Learning vs. interpretation
One of the reasons why this becomes so complex is there are two main components to machine learning. One is the “learning” phase, which is a set of correlations or pattern matches. In machine vision, for example, it allows a device to determine whether an image is a dog or a person. That started out as 2D comparisons, but databases have grown in complexity. They now include everything from emotions to movement. They can discern different breeds of dogs, and whether a person is crawling or walking.
The harder mathematics problem is the interpretation phase. That can involve inferencing—drawing conclusions based on a set of data and then extrapolating from those conclusions to develop presumptions. It also can include estimation, which is how economics utilizes machine learning.
At this point, much of the inferencing is being done in the cloud because of the massive amount of compute power required. But at least some of that will be required to be on-board in autonomous vehicles. For one thing, it’s faster to do at least some of that locally. For another, connectivity isn’t always consistent, and in some locations it might not be available at all.
“You need real-time cores working in lock step with other cores, and you could have three or four levels of redundancy,” said Steve Glaser, senior vice president of corporate strategy and marketing at Xilinx. “You want an immediate response. You want it to be deterministic. And you want it to be flexible, which means that to create an optimized data flow you need software plus hardware plus I/O programmability for different layers of a neural network. This is any-to-any connectivity.”
How to best achieve that, however, isn’t entirely clear. The result is a scramble for market position unlike anything that has been seen in the chip industry since the introduction of the personal computer. Chipmakers are building solutions that include everything from development software, libraries, frameworks—with built-in flexibility to guard against sudden obsolescence because the market is still in flux.
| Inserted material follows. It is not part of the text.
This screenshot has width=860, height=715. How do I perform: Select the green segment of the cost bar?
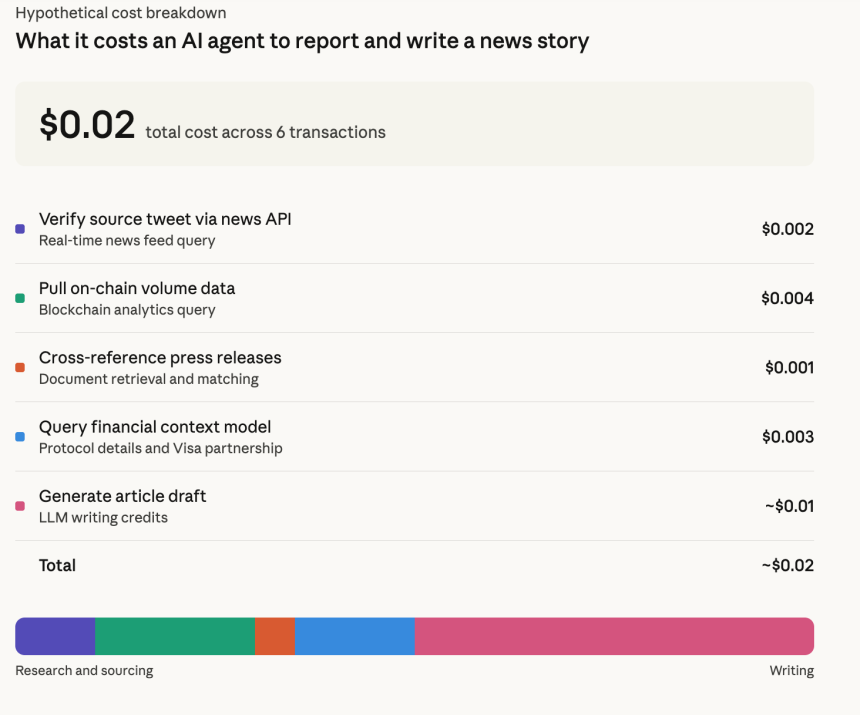coord(175,636)
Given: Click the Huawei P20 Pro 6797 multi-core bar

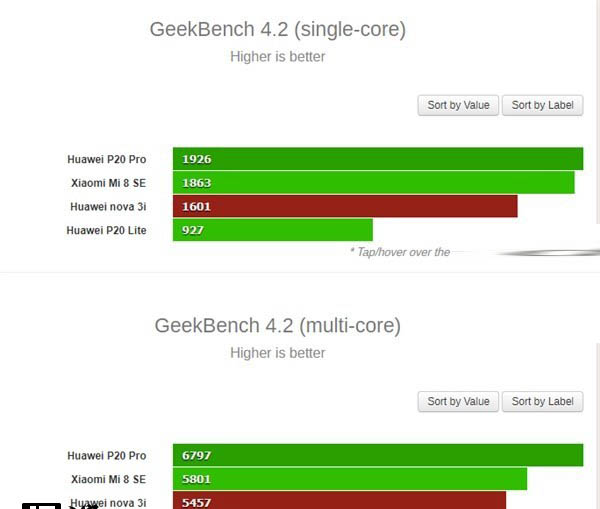Looking at the screenshot, I should (x=377, y=455).
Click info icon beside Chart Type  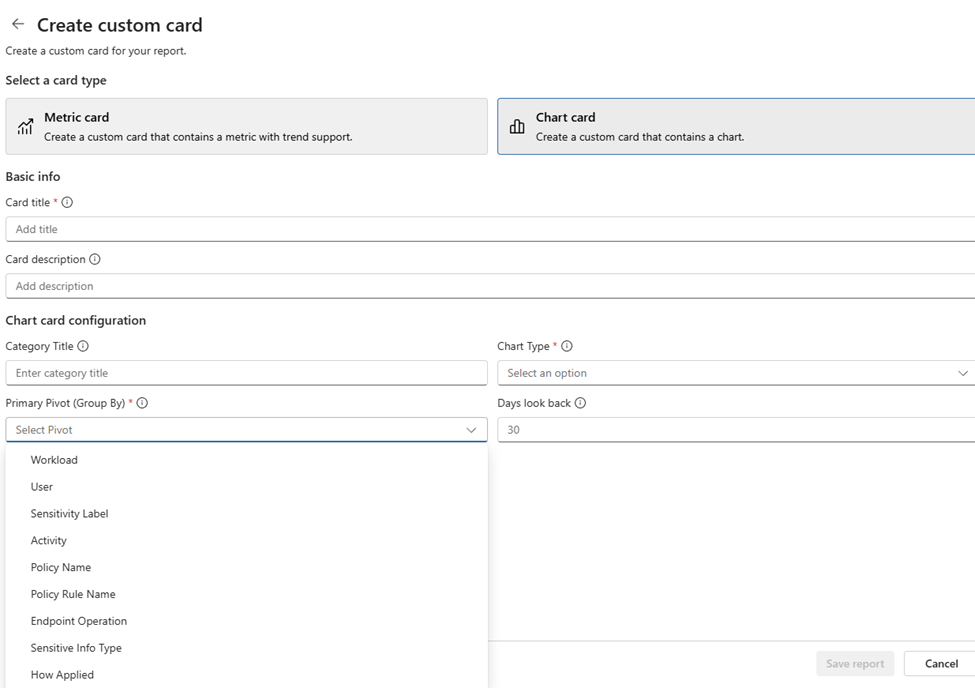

What makes this so compelling for chipmakers is that the machine learning opportunity is unfolding at a time when the market for smart phone chips is flattening. But unlike phones or PCs, machine learning cuts across multiple market segments, each with the potential for significant growth (see fig. 2 below).
All of this needs to be put in context of two important architectural changes that are beginning to unfold in machine learning. The first is a shift away from trying to do everything in software to doing much more in hardware. Software is easier to program, but it’s far less efficient from a power/performance standpoint and much more vulnerable from a security standpoint. The solution here, according to Xilinx’s Glaser, is leveraging the best of both worlds by using software-defined programming. “We’re showing 6X better efficiency in images per second per watt,” he said.
A second change is the emphasis on more processors—and more types of processors—rather than fewer, highly integrated custom processors. This reverses a trend that has been underway since the start of the PC era, namely that putting everything on a single die improves performance per watt and reduces the overall bill of materials cost.
“There is much more interest in larger numbers of small processors than big ones,” said Bill Neifert, director of models technology at ARM. “We’re seeing that in the number of small processors being modeled. We’re also seeing more FPGAs and ASICs being modeled than in the past.”
Because a large portion of the growth in machine learning is tied to safety-critical systems in autonomous vehicles, that requires better modeling and better verification of systems.
“One of the benefits of creating a model as early as possible is that you can inject faults for all possible safety requirements, so that when something fails—which it will—it can fail gracefully,” said Neifert. “And if you change your architecture, you want to be able to route data differently so there are no bottlenecks. This is why we’re also seeing so much concurrency in high-performance computing.”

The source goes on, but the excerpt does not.